The parable is given specially to show the necessity of the "wedding garment" that none may enter into the marriage feast except he acknowledges and uses the "wedding garment." On such festival occasions in ancient times it was customary that all guests should be furnished by the host with garments of white which would cover their own garments, and for the time being, as his guests, this placed them all on the same footing, whatever their ordinary station in life. Thus we have pictured the justification which all God's people receive as a gift through the merit of their Redeemer. Being justified by faith the consecrated have not only peace with God, but they have access to this figurative "marriage supper."
The parable is laid in the end of this Age and points out that at this time an inspection of the Church may be expected. "When the king came in he beheld a man who had not on a wedding garment." The implication is that the man had put on the wedding garment, else he could not have gone in at all; and his appearing later on without a "wedding garment" implies that he had rejected the robe provided by his host.
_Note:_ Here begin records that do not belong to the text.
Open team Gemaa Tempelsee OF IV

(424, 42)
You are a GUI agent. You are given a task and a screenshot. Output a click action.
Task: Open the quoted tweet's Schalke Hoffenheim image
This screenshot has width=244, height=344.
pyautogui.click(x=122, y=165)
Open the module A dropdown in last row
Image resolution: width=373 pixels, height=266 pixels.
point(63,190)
Thus he represented a class of Christians in this our day who, after believing in the merit of Christ's sacrifice, and accepting it as the passport to favors and privileges, ultimately reject it and count it common or unimportant. The parable shows what is to be expected now, namely, that the Great King will command that such as ignore the merit of His sacrifice be cast into outer darkness.
But let us note carefully that the "outer darkness" is not something beyond death, but that it prevails everywhere, all around us. "Darkness covers the earth and gross darkness the heathen." The only ones who are in the light are the ones whom the Lord has specially received and specially enlightened and specially privileged because they wear the "wedding garment" of Christ's righteousness. The casting out of the one without the "wedding garment" into "outer darkness" therefore would mean merely that such a one, despite his struggles and desire to remain in the light, would by Divine providence be forced into the darkness common to the whole world and lose those special privileges which he had enjoyed as one of the children of the light and heirs of glory.
About the time that the faithful will be ushered into the marriage the great "time of trouble" will break upon the world, and all who are in darkness will have "weeping and gnashing of teeth" as they behold the collapse of those things upon which they have set their hearts and affections the things of the present Order. Thank God, their weeping and gnashing of teeth may ultimately be turned into joy, because there is a silver lining to the dark cloud which is about to envelop the world! It will be the dark
hour preceding the dawning of the New Dispensation and the blessing of all the families of the earth by Messiah and His Bride, to a place in which, by the grace of God, dear hearers, let us strive to make our calling and election sure.